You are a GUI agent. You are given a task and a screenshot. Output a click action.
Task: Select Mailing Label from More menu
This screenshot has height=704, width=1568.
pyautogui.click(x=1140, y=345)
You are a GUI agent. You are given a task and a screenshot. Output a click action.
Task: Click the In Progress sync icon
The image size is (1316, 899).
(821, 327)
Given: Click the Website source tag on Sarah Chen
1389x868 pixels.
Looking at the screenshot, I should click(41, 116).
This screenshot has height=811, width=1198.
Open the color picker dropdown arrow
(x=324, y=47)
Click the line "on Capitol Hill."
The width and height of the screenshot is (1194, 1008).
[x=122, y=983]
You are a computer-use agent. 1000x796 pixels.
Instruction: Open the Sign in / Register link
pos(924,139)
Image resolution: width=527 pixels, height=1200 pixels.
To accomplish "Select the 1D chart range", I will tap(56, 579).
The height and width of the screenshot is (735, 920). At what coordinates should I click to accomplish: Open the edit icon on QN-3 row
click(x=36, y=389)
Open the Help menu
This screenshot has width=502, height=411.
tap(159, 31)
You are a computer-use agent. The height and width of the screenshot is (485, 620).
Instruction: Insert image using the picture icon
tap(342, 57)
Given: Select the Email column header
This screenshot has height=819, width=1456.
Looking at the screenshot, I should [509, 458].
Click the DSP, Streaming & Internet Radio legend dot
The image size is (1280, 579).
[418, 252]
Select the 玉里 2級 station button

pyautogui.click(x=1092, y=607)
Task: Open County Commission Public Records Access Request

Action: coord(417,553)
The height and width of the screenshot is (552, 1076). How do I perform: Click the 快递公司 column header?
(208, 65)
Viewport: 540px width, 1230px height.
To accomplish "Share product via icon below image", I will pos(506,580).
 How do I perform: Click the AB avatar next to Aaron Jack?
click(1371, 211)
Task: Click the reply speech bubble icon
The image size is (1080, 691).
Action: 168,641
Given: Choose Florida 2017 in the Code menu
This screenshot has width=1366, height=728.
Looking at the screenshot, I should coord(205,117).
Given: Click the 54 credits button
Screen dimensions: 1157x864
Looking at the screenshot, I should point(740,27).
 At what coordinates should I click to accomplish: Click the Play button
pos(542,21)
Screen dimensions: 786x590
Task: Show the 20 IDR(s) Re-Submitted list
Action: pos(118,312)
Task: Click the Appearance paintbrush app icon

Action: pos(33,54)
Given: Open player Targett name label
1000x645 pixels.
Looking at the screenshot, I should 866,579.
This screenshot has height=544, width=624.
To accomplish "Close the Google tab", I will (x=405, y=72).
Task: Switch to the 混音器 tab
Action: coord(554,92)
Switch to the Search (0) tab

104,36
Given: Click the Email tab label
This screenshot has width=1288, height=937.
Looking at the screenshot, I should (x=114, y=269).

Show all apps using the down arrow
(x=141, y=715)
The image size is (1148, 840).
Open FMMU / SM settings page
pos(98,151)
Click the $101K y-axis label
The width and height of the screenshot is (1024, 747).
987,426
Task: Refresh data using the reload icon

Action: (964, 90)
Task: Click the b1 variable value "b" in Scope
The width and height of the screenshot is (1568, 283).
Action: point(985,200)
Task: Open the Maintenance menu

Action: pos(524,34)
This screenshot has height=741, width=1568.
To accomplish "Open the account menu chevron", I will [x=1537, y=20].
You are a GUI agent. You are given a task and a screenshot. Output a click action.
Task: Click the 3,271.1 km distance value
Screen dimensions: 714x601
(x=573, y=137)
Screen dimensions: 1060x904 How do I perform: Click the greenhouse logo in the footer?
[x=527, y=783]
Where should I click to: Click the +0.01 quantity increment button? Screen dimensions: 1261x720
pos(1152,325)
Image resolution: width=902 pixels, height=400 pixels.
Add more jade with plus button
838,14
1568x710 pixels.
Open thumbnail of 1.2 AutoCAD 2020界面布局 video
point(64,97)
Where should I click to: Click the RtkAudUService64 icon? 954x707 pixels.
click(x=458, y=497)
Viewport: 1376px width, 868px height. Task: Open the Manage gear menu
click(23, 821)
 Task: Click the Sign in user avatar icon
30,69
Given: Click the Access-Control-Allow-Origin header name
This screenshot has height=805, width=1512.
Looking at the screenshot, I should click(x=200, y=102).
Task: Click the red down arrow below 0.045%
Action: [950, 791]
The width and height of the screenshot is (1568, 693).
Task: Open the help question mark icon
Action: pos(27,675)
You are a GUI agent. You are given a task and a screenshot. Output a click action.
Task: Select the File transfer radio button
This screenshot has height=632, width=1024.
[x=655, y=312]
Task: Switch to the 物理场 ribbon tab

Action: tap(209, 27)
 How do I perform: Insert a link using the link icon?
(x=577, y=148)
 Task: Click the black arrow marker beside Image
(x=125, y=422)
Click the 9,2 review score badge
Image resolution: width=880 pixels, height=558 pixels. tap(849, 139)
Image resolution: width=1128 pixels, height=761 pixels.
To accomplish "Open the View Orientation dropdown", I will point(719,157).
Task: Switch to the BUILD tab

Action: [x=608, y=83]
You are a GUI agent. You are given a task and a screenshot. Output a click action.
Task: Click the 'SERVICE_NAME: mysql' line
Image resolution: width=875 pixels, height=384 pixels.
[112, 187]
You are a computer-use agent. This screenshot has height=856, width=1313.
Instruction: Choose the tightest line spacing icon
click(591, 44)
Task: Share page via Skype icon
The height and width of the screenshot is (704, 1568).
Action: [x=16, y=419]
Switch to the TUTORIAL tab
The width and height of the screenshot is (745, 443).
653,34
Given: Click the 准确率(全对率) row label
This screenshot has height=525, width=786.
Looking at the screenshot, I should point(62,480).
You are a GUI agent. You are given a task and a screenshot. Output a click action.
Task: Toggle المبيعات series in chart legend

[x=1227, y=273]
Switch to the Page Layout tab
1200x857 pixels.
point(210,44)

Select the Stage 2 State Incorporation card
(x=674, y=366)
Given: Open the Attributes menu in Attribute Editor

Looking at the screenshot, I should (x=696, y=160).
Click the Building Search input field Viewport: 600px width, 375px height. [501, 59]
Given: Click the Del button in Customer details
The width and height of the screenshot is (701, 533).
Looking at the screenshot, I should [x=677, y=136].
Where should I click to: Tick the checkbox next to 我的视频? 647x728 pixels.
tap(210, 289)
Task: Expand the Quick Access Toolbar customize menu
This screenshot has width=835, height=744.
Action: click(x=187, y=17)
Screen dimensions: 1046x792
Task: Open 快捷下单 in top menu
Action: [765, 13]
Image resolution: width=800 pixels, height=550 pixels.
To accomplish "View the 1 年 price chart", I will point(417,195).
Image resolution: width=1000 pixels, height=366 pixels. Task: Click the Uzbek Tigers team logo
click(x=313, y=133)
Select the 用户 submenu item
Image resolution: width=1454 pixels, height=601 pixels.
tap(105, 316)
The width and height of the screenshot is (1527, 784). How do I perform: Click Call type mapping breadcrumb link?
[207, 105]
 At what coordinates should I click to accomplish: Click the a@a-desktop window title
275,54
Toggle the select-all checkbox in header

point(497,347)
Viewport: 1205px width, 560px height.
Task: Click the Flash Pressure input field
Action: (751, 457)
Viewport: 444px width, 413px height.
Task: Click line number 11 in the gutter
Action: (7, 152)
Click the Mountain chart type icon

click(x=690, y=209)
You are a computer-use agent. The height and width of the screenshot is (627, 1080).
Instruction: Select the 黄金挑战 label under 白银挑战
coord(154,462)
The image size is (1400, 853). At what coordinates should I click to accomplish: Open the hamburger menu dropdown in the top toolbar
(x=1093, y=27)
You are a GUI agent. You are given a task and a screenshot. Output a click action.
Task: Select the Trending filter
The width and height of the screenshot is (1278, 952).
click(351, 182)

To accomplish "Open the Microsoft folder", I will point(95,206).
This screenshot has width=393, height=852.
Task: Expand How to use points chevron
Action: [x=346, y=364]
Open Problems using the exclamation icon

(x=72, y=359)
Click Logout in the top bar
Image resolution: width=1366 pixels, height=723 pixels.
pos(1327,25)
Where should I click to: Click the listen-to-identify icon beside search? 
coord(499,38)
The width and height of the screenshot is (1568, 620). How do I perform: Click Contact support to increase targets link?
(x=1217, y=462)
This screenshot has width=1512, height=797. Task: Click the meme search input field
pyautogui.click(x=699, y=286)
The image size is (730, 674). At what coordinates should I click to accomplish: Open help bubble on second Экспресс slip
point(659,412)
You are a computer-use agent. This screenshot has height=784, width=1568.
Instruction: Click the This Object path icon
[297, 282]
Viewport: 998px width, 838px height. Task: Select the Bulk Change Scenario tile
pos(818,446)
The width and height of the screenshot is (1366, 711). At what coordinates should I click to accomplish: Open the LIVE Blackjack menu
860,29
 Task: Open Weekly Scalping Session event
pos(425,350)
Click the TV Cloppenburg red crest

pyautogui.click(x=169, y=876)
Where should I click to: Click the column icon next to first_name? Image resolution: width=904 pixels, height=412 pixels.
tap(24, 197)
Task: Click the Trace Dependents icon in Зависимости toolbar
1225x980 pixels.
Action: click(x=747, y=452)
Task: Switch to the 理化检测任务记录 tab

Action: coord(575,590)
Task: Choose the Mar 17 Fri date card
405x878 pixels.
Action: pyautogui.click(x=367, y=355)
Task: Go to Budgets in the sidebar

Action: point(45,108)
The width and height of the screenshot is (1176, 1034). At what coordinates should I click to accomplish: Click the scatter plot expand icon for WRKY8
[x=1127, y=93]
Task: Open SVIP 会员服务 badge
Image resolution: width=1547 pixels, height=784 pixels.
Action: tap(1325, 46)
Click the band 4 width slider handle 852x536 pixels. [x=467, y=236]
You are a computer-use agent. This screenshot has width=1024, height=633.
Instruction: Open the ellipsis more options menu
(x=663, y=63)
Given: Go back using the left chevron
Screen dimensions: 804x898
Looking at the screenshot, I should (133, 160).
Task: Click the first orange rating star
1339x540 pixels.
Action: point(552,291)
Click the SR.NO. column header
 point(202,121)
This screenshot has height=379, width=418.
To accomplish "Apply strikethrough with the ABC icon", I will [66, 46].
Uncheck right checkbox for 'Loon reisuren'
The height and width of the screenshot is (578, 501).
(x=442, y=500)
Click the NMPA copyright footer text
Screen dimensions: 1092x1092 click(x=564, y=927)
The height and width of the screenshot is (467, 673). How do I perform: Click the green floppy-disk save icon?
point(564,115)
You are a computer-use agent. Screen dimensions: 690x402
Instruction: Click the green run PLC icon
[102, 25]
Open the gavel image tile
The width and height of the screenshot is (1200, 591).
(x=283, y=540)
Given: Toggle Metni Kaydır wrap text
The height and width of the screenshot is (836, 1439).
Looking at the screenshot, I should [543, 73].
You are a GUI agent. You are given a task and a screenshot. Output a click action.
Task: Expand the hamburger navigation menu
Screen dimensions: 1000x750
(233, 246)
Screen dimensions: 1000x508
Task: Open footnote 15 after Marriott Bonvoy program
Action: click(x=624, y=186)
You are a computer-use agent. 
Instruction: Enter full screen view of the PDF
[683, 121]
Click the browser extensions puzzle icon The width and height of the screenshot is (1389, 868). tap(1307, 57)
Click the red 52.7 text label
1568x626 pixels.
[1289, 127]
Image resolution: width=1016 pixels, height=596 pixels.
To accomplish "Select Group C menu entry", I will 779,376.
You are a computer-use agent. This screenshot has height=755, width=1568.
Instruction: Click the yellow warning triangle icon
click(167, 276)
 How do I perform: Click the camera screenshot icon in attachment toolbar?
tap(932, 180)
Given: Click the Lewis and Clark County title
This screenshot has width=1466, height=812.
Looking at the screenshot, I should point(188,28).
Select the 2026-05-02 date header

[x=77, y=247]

▶ [Problem to solve]
Only one part of the material above is to be transcribed, namely the lines starting with the line that has "You are a computer-use agent. Screen" and going on through the line that has "Given: Toggle Metni Kaydır wrap text", exactly as they stand.

▶ [Output for this task]
You are a computer-use agent. Screen dimensions: 690x402
Instruction: Click the green run PLC icon
[102, 25]
Open the gavel image tile
The width and height of the screenshot is (1200, 591).
(x=283, y=540)
Given: Toggle Metni Kaydır wrap text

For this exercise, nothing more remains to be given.